Ihre Aufgabe
Geben Sie die Datensätze von der Zeile mit „Where should I click to: Click November“ bis zur Zeile mit „Instruction: Click the 3 payout under orange“, beide eingeschlossen, Zeile für Zeile unverändert wieder. Die Bilder lassen Sie dabei weg.

Vorliegende Datensätze
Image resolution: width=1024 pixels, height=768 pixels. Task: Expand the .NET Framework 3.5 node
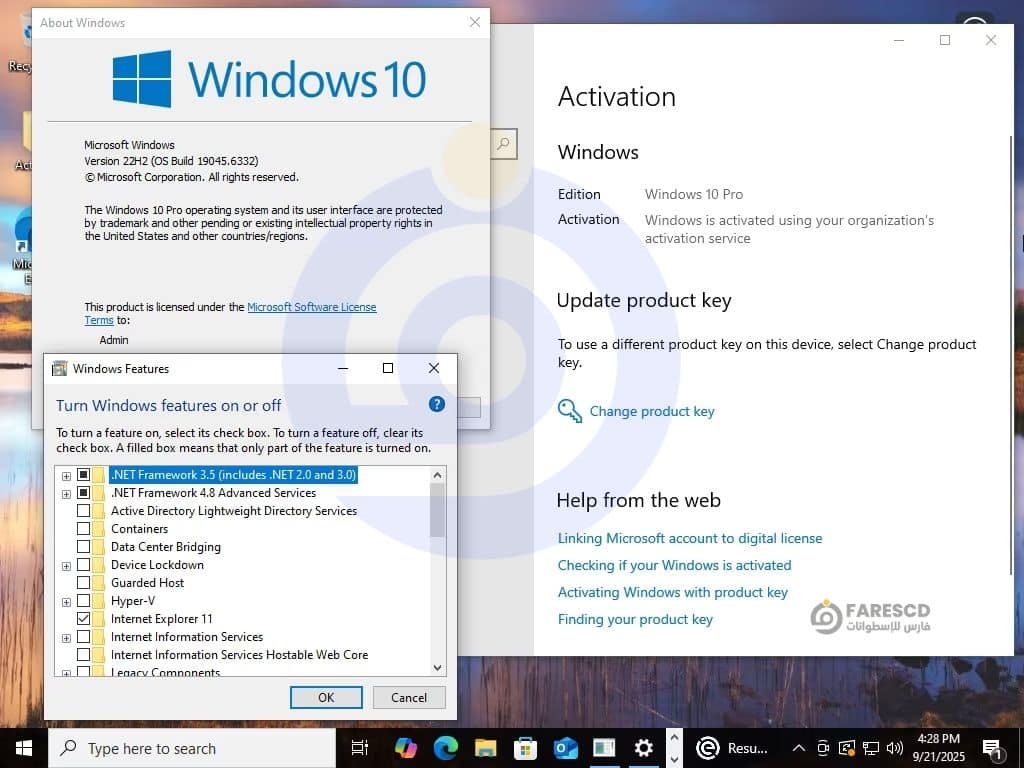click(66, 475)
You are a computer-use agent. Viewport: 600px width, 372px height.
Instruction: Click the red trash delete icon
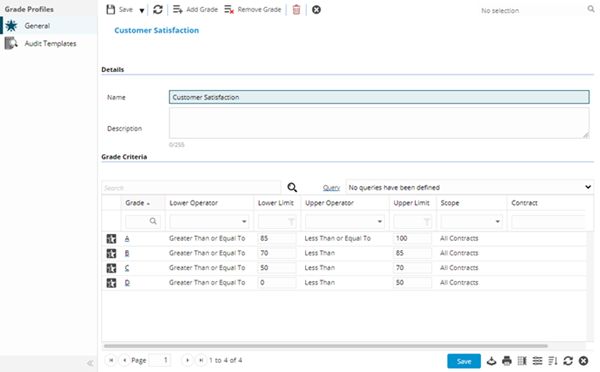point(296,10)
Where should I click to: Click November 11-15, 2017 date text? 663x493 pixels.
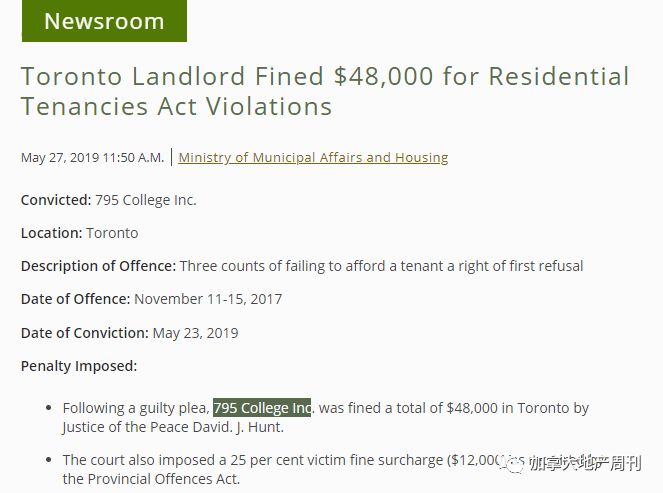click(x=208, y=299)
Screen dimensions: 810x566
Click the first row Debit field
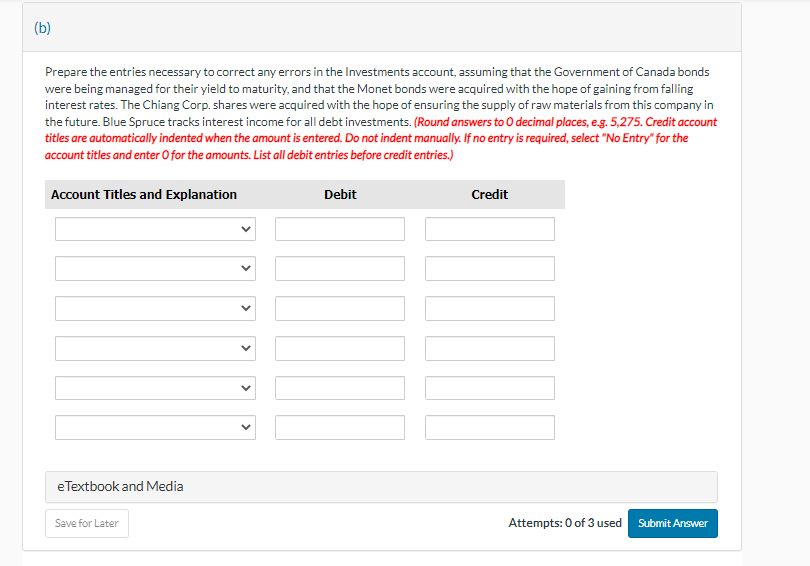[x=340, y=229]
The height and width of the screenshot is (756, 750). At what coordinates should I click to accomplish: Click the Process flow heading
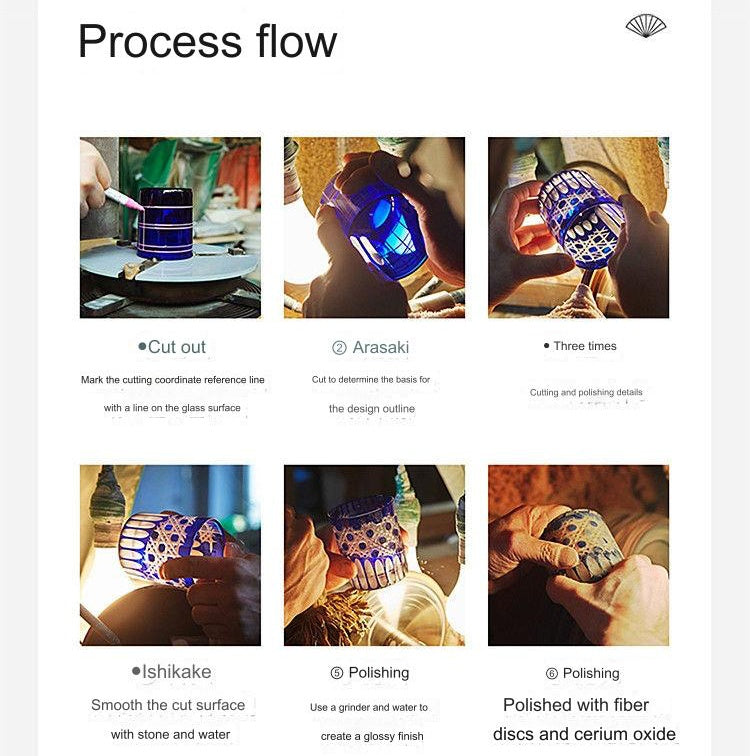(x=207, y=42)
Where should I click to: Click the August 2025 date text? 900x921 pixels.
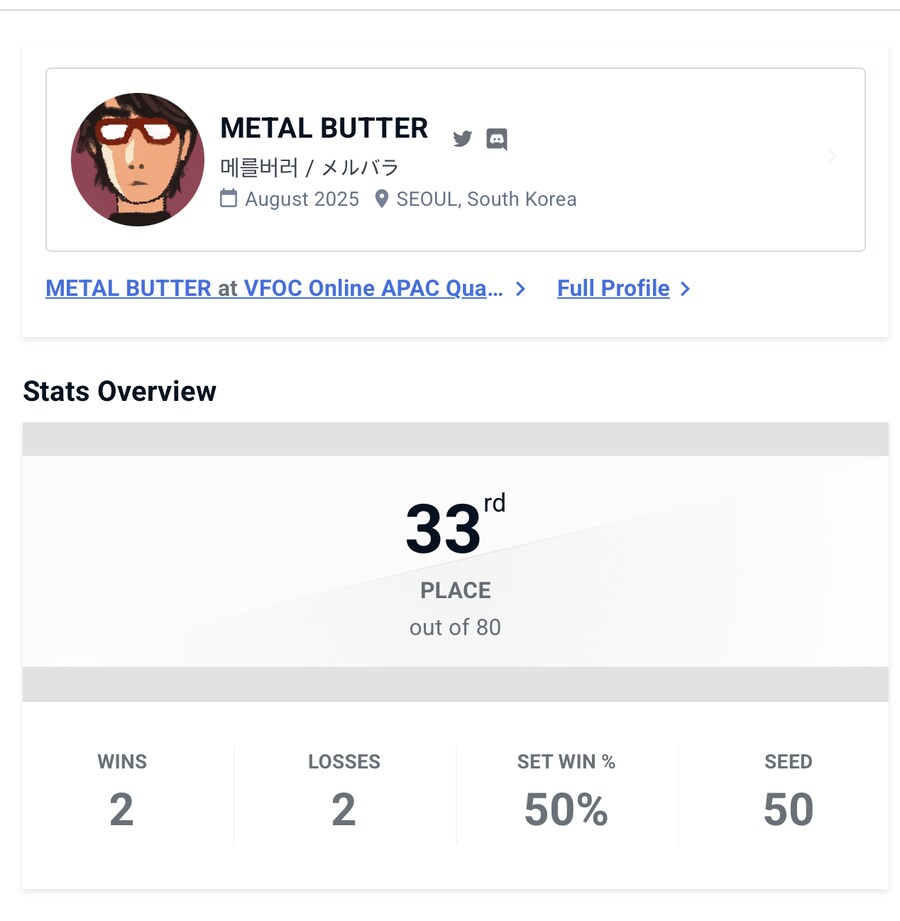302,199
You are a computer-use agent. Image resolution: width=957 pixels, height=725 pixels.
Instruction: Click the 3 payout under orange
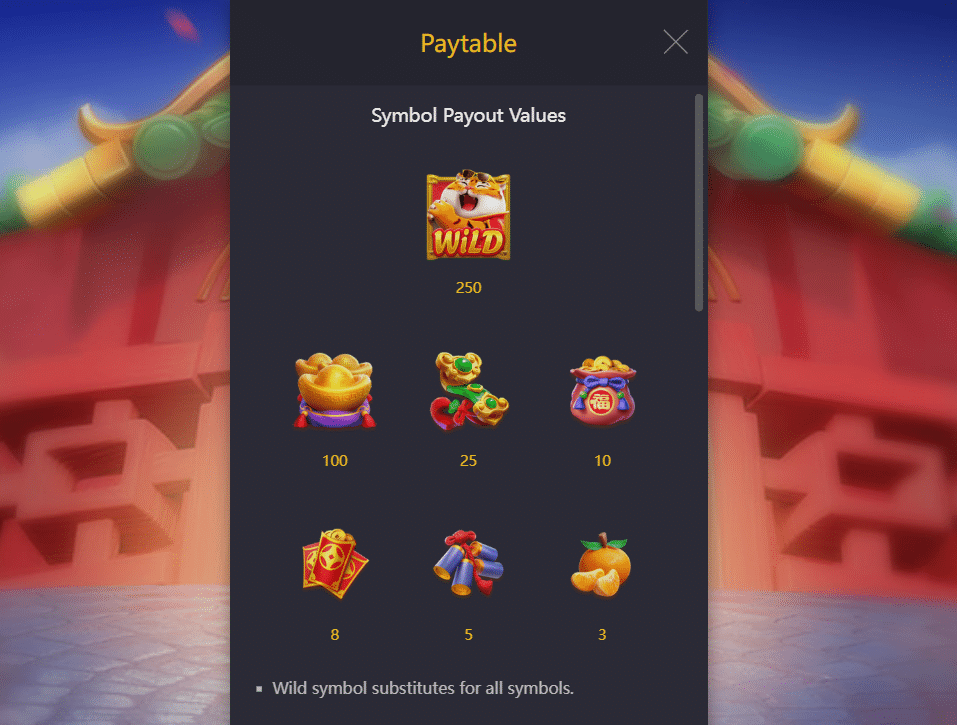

--

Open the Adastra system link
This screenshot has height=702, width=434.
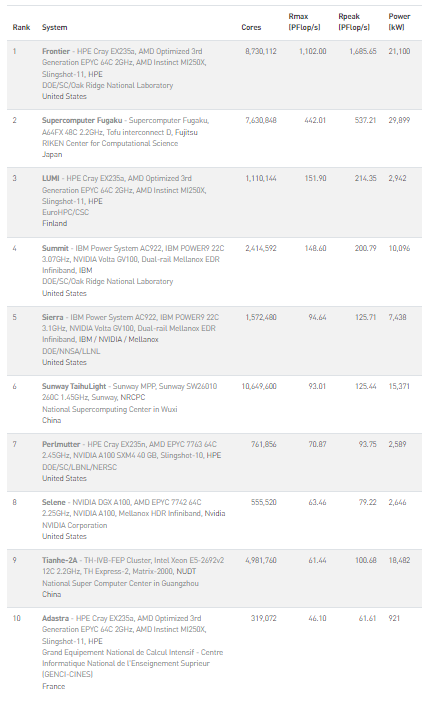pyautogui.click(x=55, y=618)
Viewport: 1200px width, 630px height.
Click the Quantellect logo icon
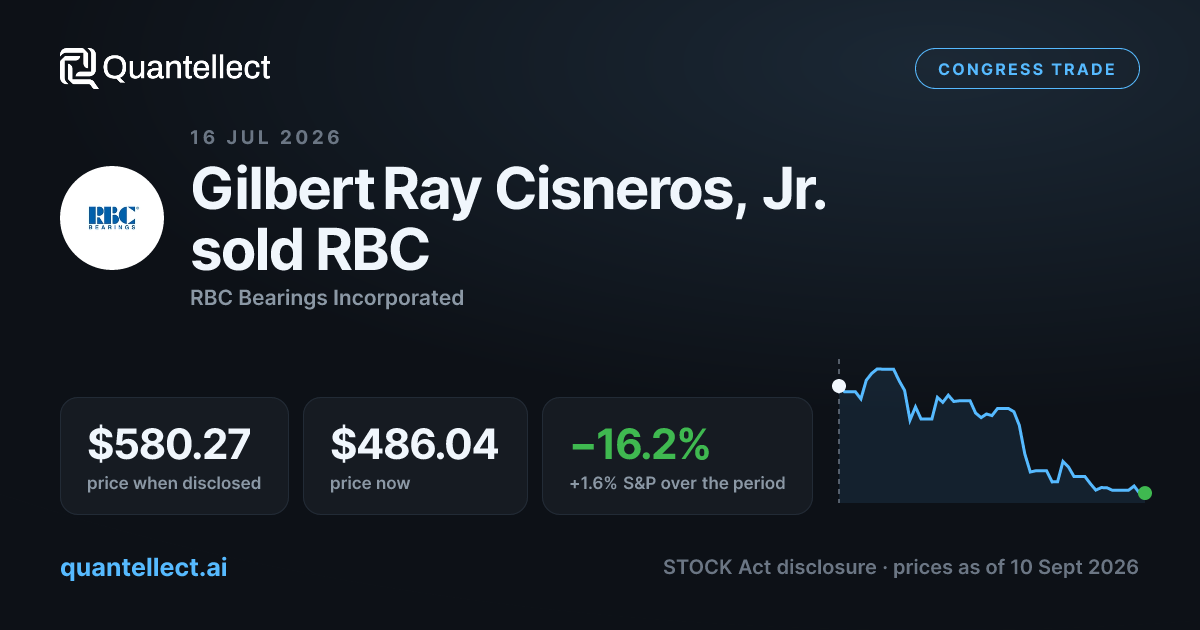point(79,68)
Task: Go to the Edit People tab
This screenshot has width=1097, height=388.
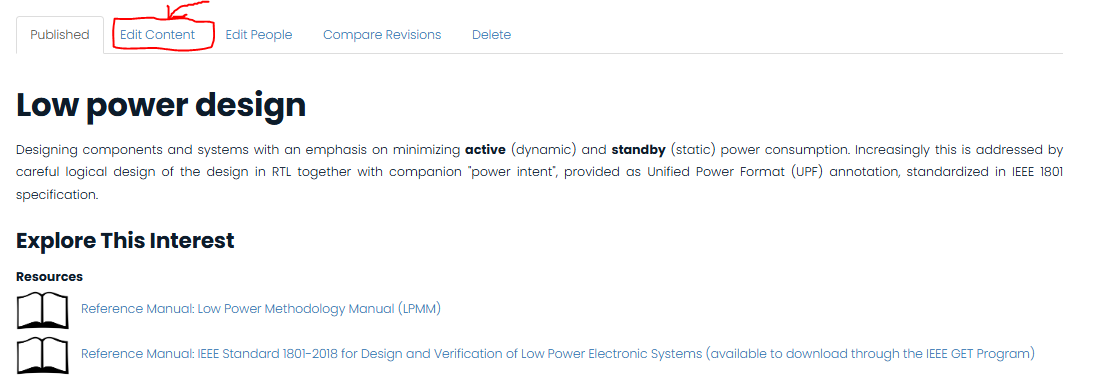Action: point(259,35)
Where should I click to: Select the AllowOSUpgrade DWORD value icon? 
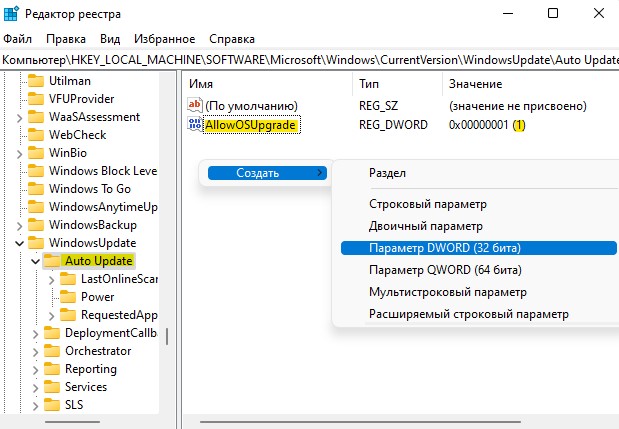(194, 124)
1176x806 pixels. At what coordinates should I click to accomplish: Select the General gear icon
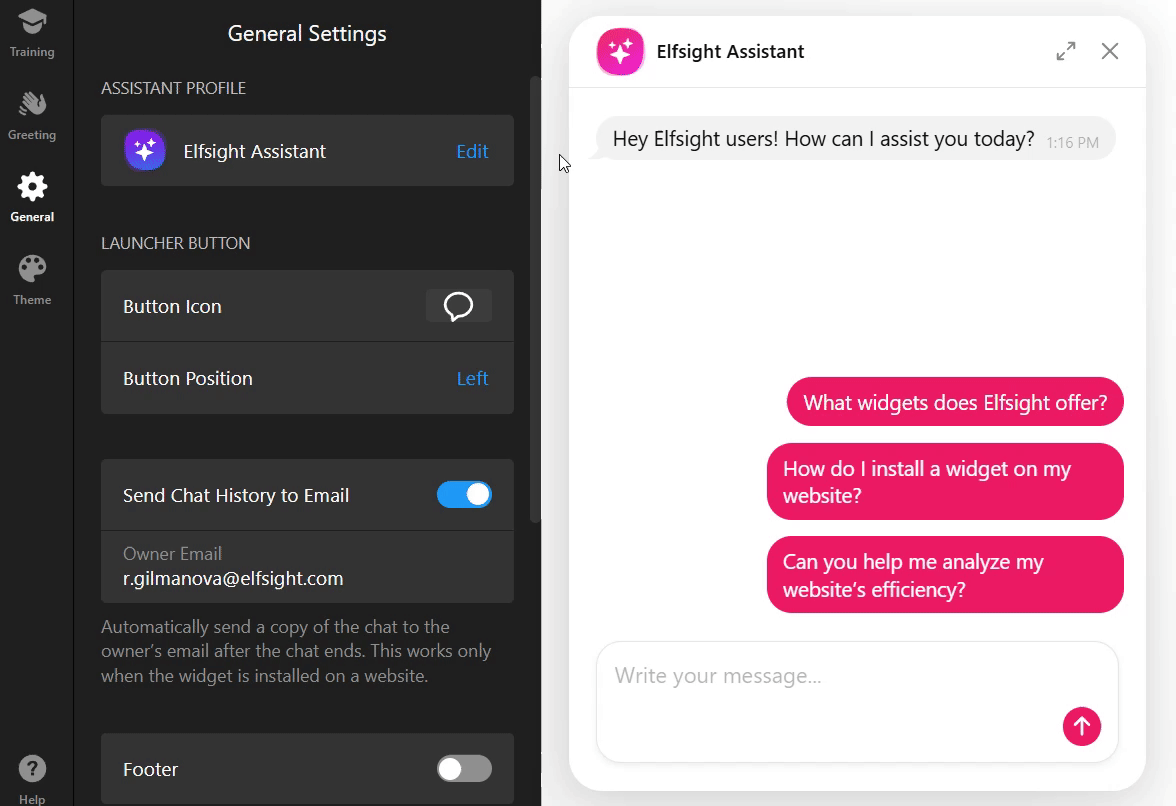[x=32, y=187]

Lösung der Aufgabe
Where should I click to: Click November 11-15, 2017 date text? 663x493 pixels.
click(x=208, y=299)
Screen dimensions: 810x566
Click the first row Debit field
[x=340, y=229]
The height and width of the screenshot is (756, 750). At what coordinates should I click to accomplish: Click the Process flow heading
(x=207, y=42)
Where should I click to: Click the August 2025 date text? 900x921 pixels.
302,199
You are a computer-use agent. Image resolution: width=957 pixels, height=725 pixels.
Instruction: Click the 3 payout under orange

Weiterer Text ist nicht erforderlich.